■ **What to work on**: Using the data that follows, return exactly the lines from the one that contains "the Udemy logo" through the one that contains "Given: Select column D header", ends included.

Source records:
=== Begin Enclosure ===

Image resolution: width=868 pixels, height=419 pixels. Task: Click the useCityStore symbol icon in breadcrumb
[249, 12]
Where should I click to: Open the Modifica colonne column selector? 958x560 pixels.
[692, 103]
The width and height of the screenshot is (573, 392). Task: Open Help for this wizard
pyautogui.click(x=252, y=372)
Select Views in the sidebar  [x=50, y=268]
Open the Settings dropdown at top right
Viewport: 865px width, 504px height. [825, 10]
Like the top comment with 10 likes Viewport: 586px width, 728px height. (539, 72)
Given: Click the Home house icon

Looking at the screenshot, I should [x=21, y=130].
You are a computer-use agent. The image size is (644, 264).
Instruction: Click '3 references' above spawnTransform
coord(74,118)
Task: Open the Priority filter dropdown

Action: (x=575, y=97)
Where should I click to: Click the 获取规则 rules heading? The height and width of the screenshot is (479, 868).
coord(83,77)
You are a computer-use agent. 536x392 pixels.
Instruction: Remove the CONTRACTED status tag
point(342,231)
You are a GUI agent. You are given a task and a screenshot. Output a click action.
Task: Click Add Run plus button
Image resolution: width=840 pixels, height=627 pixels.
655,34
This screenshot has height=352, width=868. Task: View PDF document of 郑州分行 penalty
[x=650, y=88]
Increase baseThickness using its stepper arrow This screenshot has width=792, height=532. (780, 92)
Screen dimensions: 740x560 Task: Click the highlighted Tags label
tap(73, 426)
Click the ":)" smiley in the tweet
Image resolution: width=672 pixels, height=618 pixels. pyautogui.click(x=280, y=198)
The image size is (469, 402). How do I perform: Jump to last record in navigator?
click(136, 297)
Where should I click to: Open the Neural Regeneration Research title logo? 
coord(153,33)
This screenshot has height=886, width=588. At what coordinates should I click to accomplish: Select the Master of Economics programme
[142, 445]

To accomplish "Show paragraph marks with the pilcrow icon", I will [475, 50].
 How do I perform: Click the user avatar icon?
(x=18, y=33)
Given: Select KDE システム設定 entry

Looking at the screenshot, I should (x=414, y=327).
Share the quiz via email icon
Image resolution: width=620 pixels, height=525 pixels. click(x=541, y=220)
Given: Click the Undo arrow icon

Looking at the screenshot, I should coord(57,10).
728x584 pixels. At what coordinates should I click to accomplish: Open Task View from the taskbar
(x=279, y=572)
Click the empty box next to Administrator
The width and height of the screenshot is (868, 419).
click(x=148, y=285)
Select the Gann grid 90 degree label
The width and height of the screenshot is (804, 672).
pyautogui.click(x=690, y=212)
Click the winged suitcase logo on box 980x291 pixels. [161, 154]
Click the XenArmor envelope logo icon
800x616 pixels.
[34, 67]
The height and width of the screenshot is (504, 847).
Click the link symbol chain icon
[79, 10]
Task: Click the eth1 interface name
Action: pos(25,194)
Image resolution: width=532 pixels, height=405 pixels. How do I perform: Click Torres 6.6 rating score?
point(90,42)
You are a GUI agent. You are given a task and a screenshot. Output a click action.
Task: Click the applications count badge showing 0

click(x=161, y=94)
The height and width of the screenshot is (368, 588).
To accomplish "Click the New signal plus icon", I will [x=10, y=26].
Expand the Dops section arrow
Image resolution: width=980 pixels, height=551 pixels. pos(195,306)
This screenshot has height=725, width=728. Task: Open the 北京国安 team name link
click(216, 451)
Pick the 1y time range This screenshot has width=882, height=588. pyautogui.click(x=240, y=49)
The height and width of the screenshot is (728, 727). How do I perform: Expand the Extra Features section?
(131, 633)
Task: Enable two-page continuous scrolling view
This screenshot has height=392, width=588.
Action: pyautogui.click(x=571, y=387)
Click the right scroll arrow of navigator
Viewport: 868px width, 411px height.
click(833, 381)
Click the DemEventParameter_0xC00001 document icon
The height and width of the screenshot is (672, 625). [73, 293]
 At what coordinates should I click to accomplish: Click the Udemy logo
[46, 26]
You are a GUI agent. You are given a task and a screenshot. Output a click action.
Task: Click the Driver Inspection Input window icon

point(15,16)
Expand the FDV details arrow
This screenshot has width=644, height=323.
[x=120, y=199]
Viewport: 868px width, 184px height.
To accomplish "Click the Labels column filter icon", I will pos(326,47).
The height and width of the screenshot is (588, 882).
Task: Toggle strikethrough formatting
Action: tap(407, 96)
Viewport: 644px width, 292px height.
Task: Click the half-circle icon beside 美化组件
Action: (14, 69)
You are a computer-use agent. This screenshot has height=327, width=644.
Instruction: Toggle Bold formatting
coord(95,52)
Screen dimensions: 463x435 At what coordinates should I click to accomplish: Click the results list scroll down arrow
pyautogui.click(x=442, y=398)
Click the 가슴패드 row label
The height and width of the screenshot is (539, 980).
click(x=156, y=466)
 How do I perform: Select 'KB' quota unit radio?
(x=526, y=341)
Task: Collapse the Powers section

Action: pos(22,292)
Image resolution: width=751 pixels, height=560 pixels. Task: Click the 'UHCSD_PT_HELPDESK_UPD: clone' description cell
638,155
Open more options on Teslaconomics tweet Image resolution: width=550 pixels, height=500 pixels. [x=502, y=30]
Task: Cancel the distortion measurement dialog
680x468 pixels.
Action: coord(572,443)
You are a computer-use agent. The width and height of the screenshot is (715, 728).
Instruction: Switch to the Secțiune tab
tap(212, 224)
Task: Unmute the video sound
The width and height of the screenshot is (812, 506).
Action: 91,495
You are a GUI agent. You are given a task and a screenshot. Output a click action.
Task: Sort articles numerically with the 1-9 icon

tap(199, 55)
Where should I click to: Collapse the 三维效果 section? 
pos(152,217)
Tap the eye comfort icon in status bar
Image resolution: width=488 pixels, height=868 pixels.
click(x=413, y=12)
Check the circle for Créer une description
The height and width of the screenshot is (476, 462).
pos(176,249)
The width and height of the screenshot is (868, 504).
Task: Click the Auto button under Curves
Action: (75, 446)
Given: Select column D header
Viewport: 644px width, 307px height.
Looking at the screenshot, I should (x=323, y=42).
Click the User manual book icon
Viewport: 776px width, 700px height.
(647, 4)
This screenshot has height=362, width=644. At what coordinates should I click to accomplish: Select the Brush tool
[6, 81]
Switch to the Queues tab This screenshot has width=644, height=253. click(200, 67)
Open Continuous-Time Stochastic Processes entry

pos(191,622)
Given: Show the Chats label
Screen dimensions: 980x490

=== End Enclosure ===

■ **Answer box**:
 At what coordinates should I click to accomplish: Click the Udemy logo
[46, 26]
You are a GUI agent. You are given a task and a screenshot. Output a click action.
Task: Click the Driver Inspection Input window icon

point(15,16)
Expand the FDV details arrow
This screenshot has width=644, height=323.
[x=120, y=199]
Viewport: 868px width, 184px height.
To accomplish "Click the Labels column filter icon", I will pos(326,47).
The height and width of the screenshot is (588, 882).
Task: Toggle strikethrough formatting
Action: tap(407, 96)
Viewport: 644px width, 292px height.
Task: Click the half-circle icon beside 美化组件
Action: (14, 69)
You are a computer-use agent. This screenshot has height=327, width=644.
Instruction: Toggle Bold formatting
coord(95,52)
Screen dimensions: 463x435 At what coordinates should I click to accomplish: Click the results list scroll down arrow
pyautogui.click(x=442, y=398)
Click the 가슴패드 row label
The height and width of the screenshot is (539, 980).
click(x=156, y=466)
 How do I perform: Select 'KB' quota unit radio?
(x=526, y=341)
Task: Collapse the Powers section

Action: pos(22,292)
Image resolution: width=751 pixels, height=560 pixels. Task: Click the 'UHCSD_PT_HELPDESK_UPD: clone' description cell
638,155
Open more options on Teslaconomics tweet Image resolution: width=550 pixels, height=500 pixels. [x=502, y=30]
Task: Cancel the distortion measurement dialog
680x468 pixels.
Action: coord(572,443)
You are a computer-use agent. The width and height of the screenshot is (715, 728).
Instruction: Switch to the Secțiune tab
tap(212, 224)
Task: Unmute the video sound
The width and height of the screenshot is (812, 506).
Action: 91,495
You are a GUI agent. You are given a task and a screenshot. Output a click action.
Task: Sort articles numerically with the 1-9 icon

tap(199, 55)
Where should I click to: Collapse the 三维效果 section? 
pos(152,217)
Tap the eye comfort icon in status bar
Image resolution: width=488 pixels, height=868 pixels.
click(x=413, y=12)
Check the circle for Créer une description
The height and width of the screenshot is (476, 462).
pos(176,249)
The width and height of the screenshot is (868, 504).
Task: Click the Auto button under Curves
Action: (75, 446)
Given: Select column D header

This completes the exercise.